▶ [Task details]:
Work out how many lines in the rows below contain the string "pixels", matching case exactly. Reply with only that number.

▶ [Input for this task]:
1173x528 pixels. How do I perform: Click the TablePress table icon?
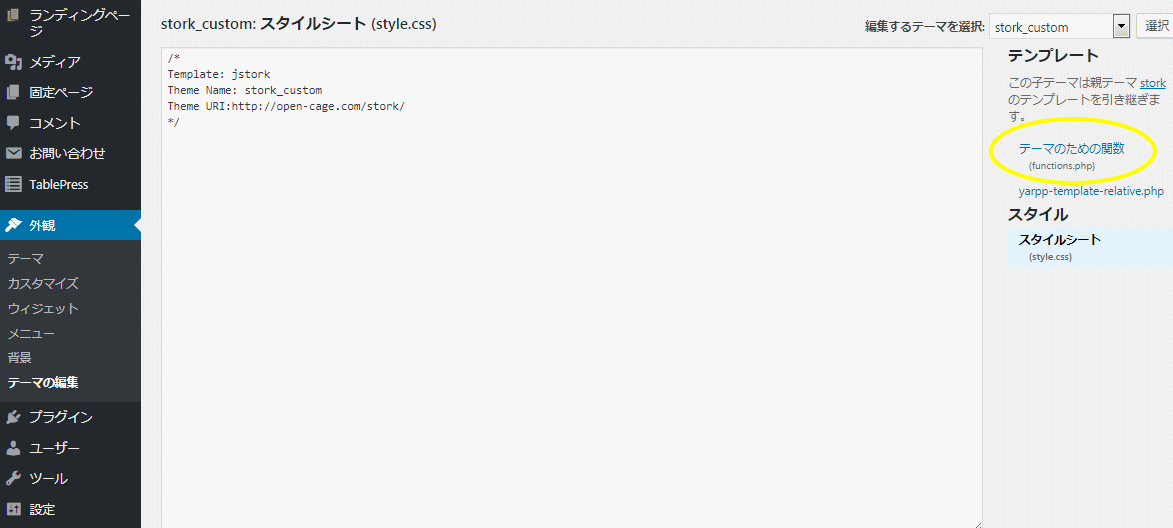[13, 184]

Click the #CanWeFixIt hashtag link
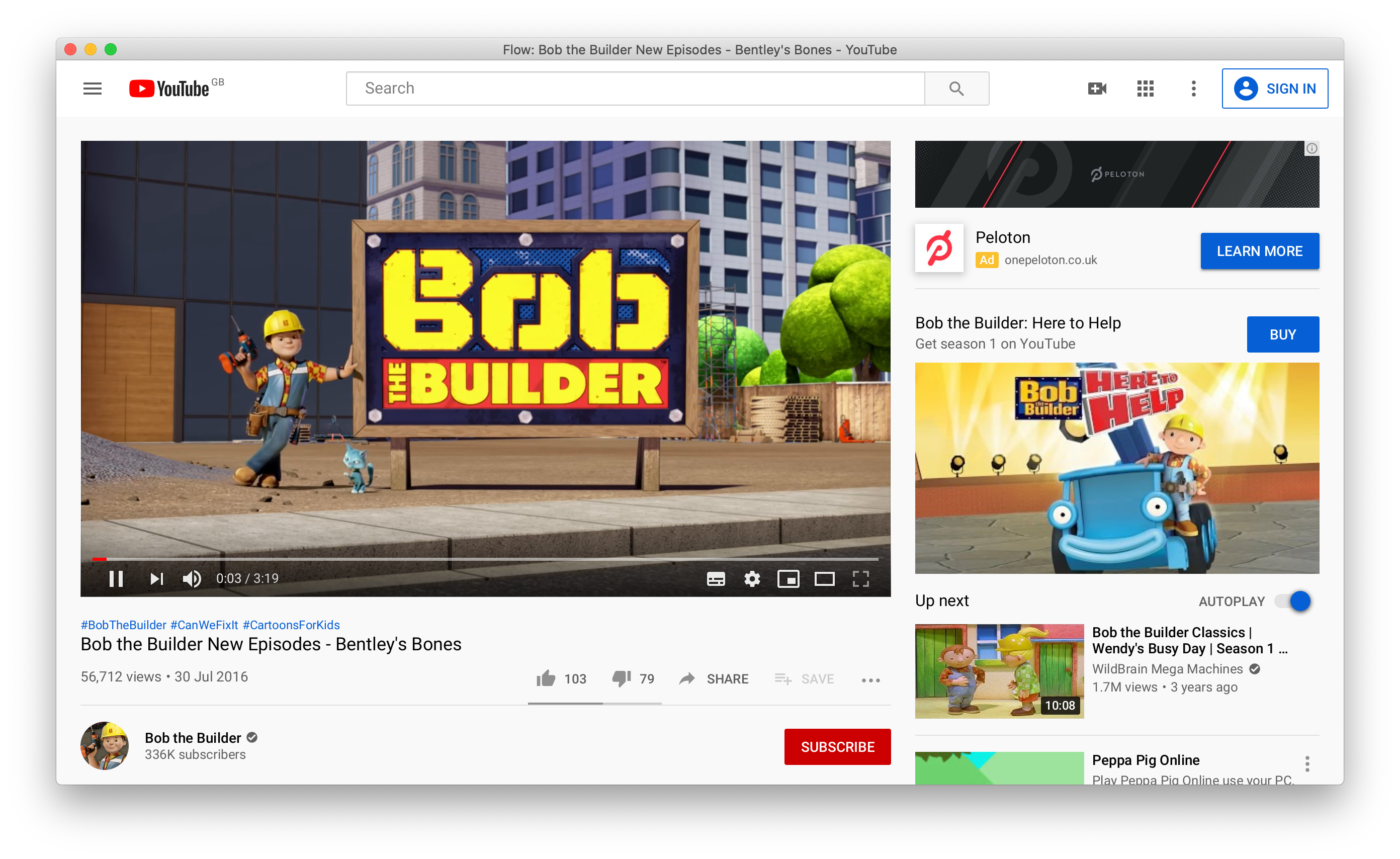[204, 625]
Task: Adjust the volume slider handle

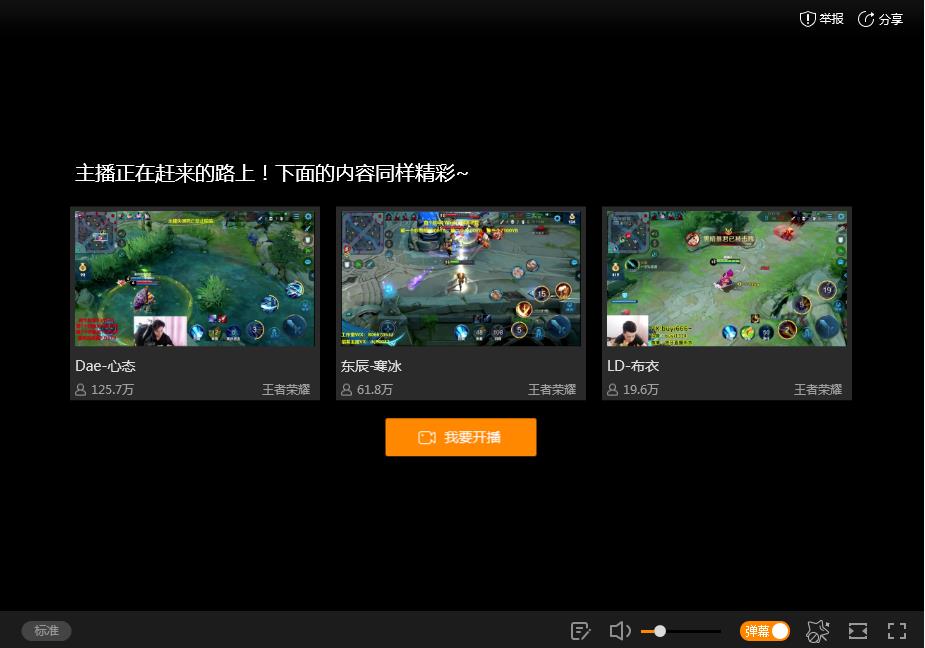Action: tap(660, 631)
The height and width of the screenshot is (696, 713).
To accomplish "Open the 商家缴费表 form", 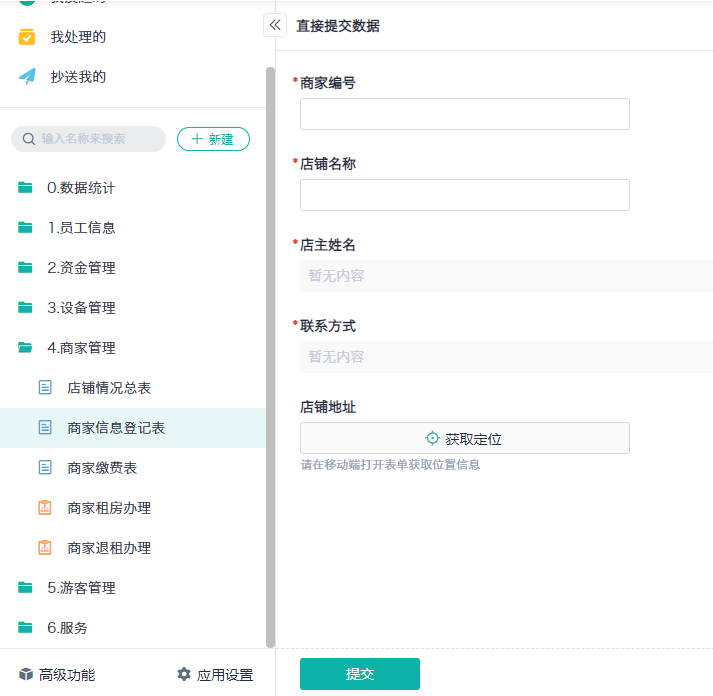I will click(102, 468).
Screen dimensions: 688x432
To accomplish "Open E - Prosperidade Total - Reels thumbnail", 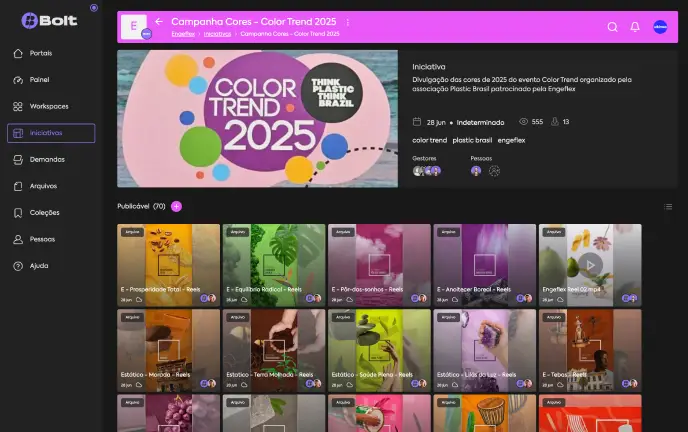I will click(x=168, y=265).
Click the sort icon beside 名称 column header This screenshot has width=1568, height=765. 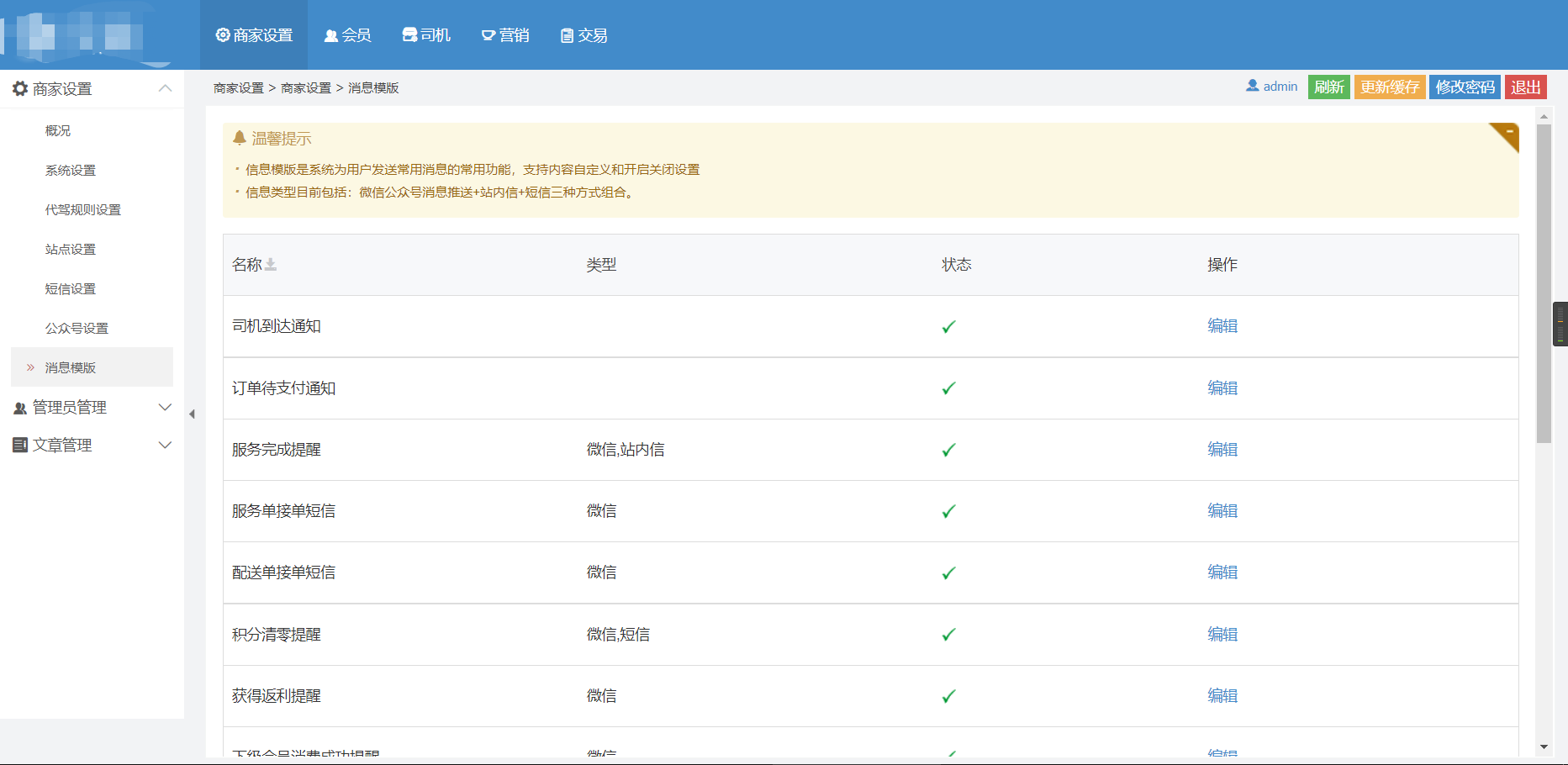point(271,264)

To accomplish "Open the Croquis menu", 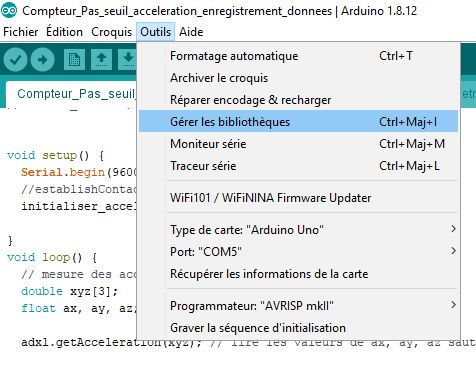I will 111,32.
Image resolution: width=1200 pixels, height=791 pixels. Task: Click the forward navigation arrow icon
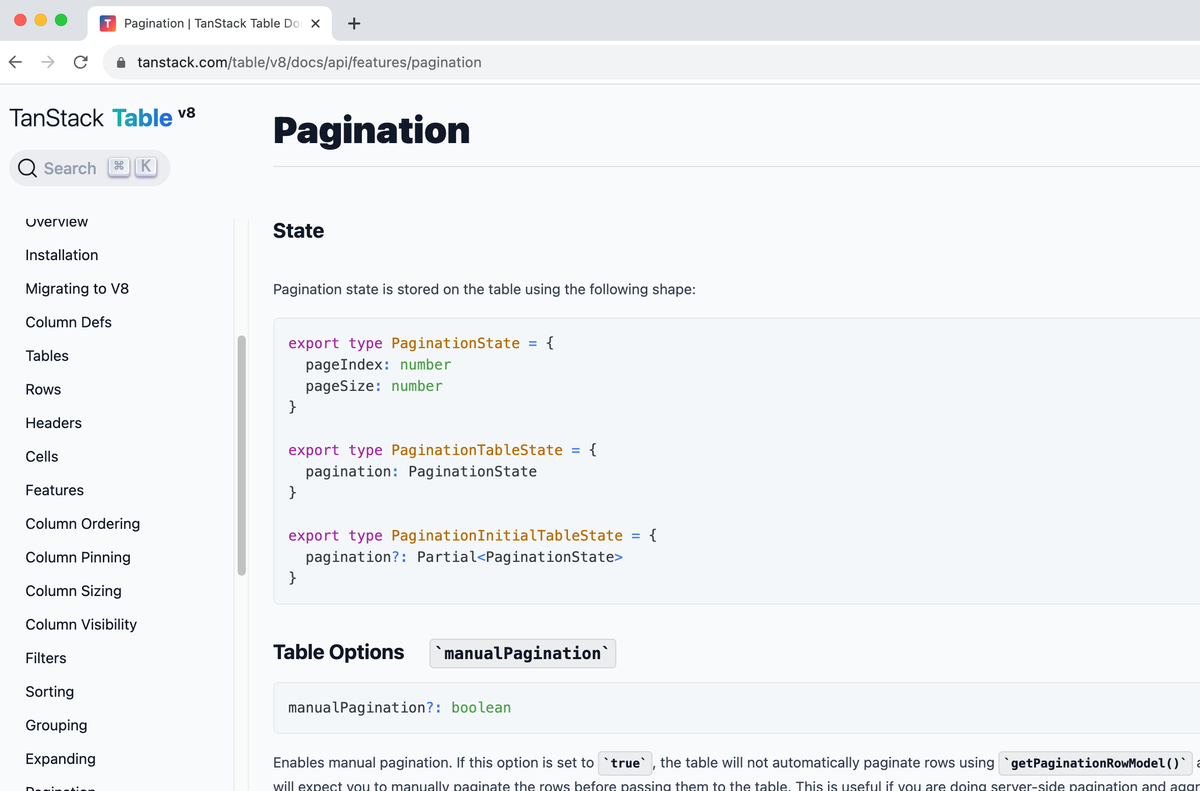[47, 62]
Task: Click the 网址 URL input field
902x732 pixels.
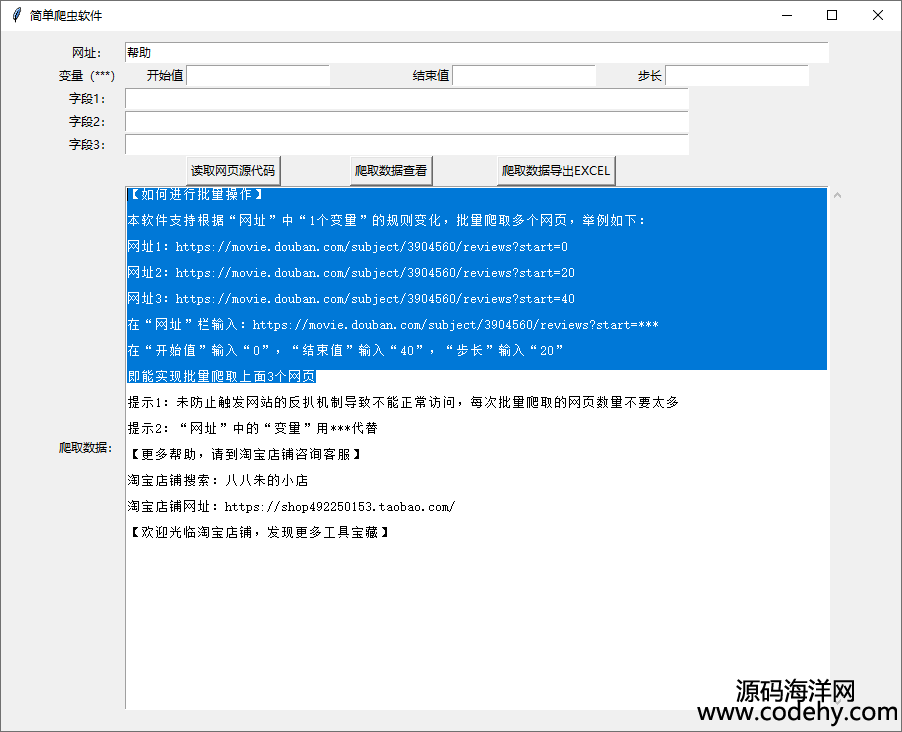Action: (x=476, y=53)
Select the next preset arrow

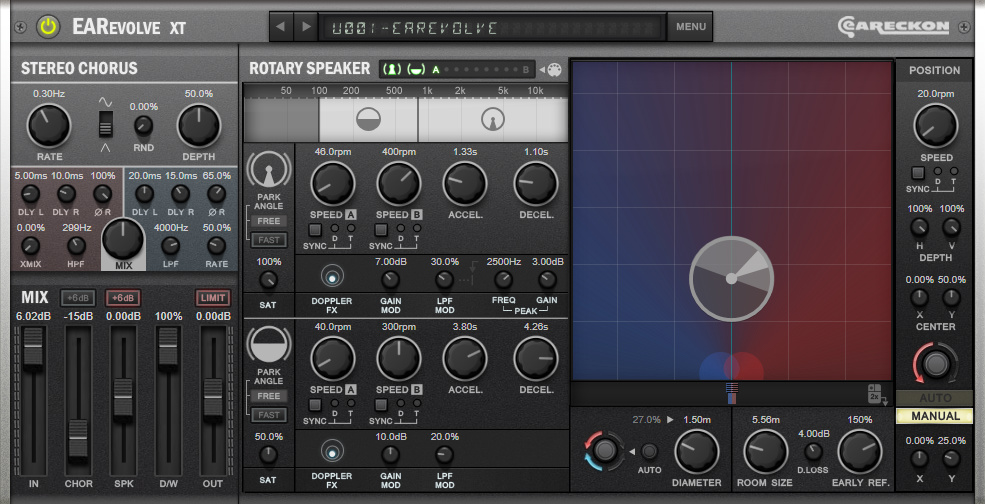click(x=306, y=26)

▶ [Reply to the exercise]:
3